What is asked. Add 130 to every coordinate value in the answers of the listing, starting with the line that contains "West (772, 1154)" and going on through the line that contains "accepted (1041, 183)". Give all of those lines again, copying every other line in that span unchanged.

Entries on finding words and elements
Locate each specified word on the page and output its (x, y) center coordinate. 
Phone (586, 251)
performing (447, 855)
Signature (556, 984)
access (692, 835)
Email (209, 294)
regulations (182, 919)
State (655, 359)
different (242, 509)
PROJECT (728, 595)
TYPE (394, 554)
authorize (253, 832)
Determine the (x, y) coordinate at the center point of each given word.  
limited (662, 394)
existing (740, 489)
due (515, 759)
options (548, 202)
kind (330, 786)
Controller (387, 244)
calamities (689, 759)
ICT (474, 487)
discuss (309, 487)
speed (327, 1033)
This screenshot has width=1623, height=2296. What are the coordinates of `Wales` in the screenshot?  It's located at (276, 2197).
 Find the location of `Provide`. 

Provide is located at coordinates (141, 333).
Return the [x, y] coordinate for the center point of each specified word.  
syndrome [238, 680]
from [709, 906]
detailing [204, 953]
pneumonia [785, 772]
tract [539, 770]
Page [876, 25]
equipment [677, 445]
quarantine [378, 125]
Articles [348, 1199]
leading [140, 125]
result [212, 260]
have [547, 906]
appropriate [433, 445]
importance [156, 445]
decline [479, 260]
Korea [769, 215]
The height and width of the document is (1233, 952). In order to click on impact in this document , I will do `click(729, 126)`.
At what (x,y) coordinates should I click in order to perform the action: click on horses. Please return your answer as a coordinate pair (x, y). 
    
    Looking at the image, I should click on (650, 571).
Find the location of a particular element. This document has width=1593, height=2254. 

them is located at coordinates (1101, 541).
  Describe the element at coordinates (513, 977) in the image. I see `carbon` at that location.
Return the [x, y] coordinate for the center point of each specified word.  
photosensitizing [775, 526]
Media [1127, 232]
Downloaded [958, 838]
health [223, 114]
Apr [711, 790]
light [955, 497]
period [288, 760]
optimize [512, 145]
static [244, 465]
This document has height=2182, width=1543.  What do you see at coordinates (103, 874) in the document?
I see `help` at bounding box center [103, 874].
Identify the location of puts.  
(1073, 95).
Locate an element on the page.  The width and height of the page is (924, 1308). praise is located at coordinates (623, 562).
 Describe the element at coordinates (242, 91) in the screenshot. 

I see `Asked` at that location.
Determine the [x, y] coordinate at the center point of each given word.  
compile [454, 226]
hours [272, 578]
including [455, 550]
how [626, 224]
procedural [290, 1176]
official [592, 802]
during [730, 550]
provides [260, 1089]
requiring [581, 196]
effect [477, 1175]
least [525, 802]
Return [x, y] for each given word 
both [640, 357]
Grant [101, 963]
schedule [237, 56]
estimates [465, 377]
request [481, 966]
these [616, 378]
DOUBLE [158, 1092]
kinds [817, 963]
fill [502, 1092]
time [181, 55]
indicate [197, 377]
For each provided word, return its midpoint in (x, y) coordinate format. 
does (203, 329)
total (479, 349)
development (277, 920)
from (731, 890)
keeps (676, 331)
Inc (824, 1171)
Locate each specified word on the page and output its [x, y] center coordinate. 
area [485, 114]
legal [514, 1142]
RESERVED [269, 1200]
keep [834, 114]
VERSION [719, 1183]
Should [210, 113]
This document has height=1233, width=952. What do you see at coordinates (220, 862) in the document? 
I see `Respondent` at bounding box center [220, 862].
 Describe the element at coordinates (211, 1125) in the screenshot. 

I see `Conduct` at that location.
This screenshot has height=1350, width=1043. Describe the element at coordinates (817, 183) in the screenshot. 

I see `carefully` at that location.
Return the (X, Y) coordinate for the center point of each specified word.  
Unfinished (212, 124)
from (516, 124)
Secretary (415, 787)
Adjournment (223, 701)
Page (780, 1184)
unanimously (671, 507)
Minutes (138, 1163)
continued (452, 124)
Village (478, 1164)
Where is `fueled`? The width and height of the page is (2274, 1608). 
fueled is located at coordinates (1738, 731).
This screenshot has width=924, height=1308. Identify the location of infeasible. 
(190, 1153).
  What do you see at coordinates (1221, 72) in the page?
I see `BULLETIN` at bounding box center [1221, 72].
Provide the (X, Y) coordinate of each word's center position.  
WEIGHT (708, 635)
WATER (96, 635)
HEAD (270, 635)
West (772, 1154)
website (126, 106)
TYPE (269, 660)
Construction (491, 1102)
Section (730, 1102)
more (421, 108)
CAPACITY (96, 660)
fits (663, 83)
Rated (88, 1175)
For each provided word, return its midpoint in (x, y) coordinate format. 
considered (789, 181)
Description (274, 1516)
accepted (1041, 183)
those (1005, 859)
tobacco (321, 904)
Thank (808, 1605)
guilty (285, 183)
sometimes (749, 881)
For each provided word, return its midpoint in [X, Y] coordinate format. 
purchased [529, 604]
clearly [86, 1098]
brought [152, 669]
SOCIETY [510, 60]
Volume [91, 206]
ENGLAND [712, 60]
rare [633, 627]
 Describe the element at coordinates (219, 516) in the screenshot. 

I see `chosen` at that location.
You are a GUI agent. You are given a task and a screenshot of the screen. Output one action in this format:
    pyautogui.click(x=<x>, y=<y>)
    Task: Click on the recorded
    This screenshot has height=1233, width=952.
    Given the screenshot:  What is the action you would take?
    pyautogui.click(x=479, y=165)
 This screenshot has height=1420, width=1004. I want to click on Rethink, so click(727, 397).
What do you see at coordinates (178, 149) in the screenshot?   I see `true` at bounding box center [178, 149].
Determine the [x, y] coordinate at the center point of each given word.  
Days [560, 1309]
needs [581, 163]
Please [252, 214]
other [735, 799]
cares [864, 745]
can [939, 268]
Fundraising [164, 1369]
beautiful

Task result.
West (902, 1284)
website (256, 236)
TYPE (399, 790)
Construction (621, 1232)
Section (860, 1232)
more (551, 238)
CAPACITY (226, 790)
fits (793, 213)
Rated (218, 1305)
For each provided word, return its midpoint in (x, y) coordinate format. 
considered (919, 311)
Description (404, 1646)
accepted (1171, 313)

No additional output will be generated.